WHAT TO WORK ON: The listing below holds a line with "The width and height of the screenshot is (955, 1232)." and a line with "Click the notifications bell in status bar". Reproduce those two lines exactly, plus everything between them.

RECORDS SHOWN:
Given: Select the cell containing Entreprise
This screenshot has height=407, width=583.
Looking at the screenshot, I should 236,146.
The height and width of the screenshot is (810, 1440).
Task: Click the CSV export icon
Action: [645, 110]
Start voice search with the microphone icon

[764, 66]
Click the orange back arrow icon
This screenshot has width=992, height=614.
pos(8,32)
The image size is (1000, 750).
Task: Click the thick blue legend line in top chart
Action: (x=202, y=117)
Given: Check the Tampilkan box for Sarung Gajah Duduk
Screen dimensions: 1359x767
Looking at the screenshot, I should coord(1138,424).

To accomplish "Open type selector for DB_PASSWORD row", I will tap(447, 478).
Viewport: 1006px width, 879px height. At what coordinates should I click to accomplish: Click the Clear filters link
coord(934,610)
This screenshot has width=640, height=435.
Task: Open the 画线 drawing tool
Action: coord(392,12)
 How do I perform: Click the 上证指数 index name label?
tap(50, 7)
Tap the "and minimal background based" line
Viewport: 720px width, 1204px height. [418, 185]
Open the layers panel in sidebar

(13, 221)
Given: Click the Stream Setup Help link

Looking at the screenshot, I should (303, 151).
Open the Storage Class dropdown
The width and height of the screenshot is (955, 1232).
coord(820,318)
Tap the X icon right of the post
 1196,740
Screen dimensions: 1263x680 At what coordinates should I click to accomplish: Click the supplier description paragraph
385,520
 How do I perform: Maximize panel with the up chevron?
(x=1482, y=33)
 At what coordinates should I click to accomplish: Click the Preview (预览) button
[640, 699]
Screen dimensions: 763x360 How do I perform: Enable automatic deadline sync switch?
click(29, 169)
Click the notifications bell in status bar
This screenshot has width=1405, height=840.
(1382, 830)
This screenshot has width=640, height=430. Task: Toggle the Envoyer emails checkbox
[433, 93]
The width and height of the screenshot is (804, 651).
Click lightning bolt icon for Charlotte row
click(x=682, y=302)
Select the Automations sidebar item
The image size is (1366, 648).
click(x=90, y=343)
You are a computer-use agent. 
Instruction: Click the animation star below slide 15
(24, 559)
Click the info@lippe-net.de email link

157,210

COMPLETED TASK:
The width and height of the screenshot is (955, 1232).
coord(820,318)
Tap the X icon right of the post
 1196,740
Screen dimensions: 1263x680 At what coordinates should I click to accomplish: Click the supplier description paragraph
385,520
 How do I perform: Maximize panel with the up chevron?
(x=1482, y=33)
 At what coordinates should I click to accomplish: Click the Preview (预览) button
[640, 699]
Screen dimensions: 763x360 How do I perform: Enable automatic deadline sync switch?
click(29, 169)
Click the notifications bell in status bar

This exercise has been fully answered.